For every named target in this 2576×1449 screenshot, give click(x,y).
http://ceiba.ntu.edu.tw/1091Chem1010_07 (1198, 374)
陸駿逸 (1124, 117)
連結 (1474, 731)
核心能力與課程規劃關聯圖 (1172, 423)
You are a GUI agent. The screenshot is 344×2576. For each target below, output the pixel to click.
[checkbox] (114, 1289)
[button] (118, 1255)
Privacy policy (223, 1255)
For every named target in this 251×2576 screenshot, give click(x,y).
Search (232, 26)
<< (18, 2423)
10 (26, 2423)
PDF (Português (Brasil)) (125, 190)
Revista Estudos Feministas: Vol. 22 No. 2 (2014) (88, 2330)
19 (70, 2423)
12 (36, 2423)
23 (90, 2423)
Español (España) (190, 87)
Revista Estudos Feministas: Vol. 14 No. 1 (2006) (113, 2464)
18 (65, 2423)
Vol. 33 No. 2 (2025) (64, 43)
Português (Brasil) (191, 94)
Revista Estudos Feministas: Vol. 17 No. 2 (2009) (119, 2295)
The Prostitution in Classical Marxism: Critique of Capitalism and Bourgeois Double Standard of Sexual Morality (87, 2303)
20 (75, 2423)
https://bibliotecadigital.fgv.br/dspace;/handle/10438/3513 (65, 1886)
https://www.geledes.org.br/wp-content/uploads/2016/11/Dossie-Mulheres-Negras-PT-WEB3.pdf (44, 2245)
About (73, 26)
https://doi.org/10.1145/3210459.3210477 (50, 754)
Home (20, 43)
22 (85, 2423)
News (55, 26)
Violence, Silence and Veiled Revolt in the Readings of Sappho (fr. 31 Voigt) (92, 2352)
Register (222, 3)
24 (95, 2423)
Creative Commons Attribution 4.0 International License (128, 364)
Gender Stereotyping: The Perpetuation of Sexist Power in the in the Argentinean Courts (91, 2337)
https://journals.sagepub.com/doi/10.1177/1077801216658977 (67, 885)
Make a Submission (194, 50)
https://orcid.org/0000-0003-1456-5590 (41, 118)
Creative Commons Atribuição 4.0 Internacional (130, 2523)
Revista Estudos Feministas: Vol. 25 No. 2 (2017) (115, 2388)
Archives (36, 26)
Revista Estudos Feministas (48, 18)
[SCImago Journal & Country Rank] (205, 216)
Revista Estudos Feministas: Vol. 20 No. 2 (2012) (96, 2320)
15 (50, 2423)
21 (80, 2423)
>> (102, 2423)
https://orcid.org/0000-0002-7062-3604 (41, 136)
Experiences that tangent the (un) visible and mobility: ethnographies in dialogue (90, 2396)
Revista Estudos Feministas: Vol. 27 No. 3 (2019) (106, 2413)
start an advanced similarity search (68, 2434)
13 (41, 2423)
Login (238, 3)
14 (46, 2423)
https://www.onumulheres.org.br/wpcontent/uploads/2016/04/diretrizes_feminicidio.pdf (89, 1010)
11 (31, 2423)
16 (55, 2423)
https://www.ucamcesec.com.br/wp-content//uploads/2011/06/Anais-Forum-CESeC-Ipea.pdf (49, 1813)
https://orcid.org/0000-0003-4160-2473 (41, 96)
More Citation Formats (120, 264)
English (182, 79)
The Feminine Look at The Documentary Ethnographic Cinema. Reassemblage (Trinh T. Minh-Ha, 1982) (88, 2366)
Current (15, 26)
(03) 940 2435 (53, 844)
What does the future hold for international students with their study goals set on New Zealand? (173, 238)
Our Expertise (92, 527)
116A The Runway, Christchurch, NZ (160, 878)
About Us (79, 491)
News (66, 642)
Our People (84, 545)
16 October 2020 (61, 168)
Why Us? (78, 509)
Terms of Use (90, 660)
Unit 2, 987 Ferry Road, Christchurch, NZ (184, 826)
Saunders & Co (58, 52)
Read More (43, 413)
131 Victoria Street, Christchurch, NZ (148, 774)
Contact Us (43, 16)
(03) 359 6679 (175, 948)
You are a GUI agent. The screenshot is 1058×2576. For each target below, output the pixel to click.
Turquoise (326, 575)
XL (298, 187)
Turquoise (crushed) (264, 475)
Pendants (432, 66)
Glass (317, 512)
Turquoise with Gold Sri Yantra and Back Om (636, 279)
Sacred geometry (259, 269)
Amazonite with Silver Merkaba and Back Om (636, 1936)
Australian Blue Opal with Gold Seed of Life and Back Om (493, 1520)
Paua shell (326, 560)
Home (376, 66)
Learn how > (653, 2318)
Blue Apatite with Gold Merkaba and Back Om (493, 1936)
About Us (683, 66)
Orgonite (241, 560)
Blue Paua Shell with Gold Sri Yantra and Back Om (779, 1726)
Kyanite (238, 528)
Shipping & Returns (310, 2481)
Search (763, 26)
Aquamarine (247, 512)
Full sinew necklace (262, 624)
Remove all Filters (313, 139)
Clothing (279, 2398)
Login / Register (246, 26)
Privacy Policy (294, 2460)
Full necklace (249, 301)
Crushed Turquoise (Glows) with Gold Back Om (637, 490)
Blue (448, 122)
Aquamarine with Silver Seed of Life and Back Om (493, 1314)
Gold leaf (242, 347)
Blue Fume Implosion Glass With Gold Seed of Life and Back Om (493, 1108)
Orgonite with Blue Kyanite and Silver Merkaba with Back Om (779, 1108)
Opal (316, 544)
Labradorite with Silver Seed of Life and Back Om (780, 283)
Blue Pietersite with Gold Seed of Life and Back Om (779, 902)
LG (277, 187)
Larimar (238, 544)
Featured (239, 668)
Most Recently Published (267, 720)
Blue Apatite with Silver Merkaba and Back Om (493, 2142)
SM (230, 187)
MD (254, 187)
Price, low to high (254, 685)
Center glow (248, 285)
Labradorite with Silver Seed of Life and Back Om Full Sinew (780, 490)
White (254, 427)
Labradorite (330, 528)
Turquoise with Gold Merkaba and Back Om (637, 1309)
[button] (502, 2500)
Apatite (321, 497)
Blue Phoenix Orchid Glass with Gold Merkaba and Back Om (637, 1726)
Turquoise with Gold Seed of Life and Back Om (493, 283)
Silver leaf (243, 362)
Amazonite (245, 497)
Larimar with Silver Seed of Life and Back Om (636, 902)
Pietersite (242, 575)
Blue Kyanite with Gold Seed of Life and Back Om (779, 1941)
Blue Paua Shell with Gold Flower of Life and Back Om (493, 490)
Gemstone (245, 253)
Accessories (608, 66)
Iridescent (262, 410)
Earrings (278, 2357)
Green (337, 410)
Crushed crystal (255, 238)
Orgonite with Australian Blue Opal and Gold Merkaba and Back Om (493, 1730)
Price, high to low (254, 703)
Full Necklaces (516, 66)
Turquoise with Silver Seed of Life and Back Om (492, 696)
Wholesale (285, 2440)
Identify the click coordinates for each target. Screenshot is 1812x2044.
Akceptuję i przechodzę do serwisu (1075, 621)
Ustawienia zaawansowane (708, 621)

● ● ● ● ●

== Required action ==
Reproduce exactly, and with no other material, the lines between those holding "116A The Runway, Christchurch, NZ (160, 878)" and "Opal (316, 544)", inclusive.

== Answer section ==
116A The Runway, Christchurch, NZ (160, 878)
About Us (79, 491)
News (66, 642)
Our People (84, 545)
16 October 2020 (61, 168)
Why Us? (78, 509)
Terms of Use (90, 660)
Unit 2, 987 Ferry Road, Christchurch, NZ (184, 826)
Saunders & Co (58, 52)
Read More (43, 413)
131 Victoria Street, Christchurch, NZ (148, 774)
Contact Us (43, 16)
(03) 359 6679 (175, 948)
You are a GUI agent. The screenshot is 1058×2576. For each target below, output the pixel to click.
Turquoise (326, 575)
XL (298, 187)
Turquoise (crushed) (264, 475)
Pendants (432, 66)
Glass (317, 512)
Turquoise with Gold Sri Yantra and Back Om (636, 279)
Sacred geometry (259, 269)
Amazonite with Silver Merkaba and Back Om (636, 1936)
Australian Blue Opal with Gold Seed of Life and Back Om (493, 1520)
Paua shell (326, 560)
Home (376, 66)
Learn how > (653, 2318)
Blue Apatite with Gold Merkaba and Back Om (493, 1936)
About Us (683, 66)
Orgonite (241, 560)
Blue Paua Shell with Gold Sri Yantra and Back Om (779, 1726)
Kyanite (238, 528)
Shipping & Returns (310, 2481)
Search (763, 26)
Aquamarine (247, 512)
Full sinew necklace (262, 624)
Remove all Filters (313, 139)
Clothing (279, 2398)
Login / Register (246, 26)
Privacy Policy (294, 2460)
Full necklace (249, 301)
Crushed Turquoise (Glows) with Gold Back Om (637, 490)
Blue (448, 122)
Aquamarine with Silver Seed of Life and Back Om (493, 1314)
Gold leaf (242, 347)
Blue Fume Implosion Glass With Gold Seed of Life and Back Om (493, 1108)
Orgonite with Blue Kyanite and Silver Merkaba with Back Om (779, 1108)
Opal (316, 544)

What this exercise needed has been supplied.